*AIM OF THE EXERCISE*
Every line holding "computer" should be copied from the records below.

*THE RECORDS*

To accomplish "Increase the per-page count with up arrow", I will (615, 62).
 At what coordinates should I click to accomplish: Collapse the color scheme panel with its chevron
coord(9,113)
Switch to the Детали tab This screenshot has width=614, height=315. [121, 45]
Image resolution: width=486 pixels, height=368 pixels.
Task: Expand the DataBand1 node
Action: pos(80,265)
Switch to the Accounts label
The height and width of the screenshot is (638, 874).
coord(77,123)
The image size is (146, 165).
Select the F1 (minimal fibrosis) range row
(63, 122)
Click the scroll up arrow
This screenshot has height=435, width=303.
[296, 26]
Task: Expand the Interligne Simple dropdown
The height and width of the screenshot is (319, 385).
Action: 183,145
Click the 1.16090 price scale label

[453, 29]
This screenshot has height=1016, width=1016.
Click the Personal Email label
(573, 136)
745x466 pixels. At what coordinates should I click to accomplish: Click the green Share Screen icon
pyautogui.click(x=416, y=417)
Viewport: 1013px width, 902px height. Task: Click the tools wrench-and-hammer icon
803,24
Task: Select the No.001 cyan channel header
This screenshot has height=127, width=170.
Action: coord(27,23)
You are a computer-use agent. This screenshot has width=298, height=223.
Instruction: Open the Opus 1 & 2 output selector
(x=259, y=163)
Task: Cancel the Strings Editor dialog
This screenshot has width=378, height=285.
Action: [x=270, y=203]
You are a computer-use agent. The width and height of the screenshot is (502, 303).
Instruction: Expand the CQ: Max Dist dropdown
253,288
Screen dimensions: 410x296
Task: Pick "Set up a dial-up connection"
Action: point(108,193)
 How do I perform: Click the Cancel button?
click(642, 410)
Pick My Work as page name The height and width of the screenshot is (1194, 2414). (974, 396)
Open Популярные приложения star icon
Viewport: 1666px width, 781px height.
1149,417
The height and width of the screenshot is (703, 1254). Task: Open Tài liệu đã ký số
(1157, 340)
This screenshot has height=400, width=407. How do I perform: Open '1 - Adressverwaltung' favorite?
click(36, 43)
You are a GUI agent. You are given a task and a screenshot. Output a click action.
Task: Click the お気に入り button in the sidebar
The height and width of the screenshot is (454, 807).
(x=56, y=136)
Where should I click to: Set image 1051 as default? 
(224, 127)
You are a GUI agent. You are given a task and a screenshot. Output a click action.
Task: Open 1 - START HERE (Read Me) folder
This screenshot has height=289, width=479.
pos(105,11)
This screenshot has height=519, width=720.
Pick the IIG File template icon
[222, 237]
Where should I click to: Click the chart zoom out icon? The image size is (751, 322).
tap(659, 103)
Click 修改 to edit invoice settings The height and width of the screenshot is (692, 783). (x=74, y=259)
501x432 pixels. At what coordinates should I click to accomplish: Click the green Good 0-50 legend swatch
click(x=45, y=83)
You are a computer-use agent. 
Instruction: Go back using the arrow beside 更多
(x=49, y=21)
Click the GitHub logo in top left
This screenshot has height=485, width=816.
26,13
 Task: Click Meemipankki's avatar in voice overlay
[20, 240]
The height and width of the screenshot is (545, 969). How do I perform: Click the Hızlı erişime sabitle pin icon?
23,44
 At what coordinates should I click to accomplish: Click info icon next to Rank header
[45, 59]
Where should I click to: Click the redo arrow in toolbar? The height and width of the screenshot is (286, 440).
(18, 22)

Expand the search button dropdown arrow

*THE ANSWER*
You are a computer-use agent. This screenshot has width=298, height=223.
You are a computer-use agent. The width and height of the screenshot is (502, 303).
You are a computer-use agent. 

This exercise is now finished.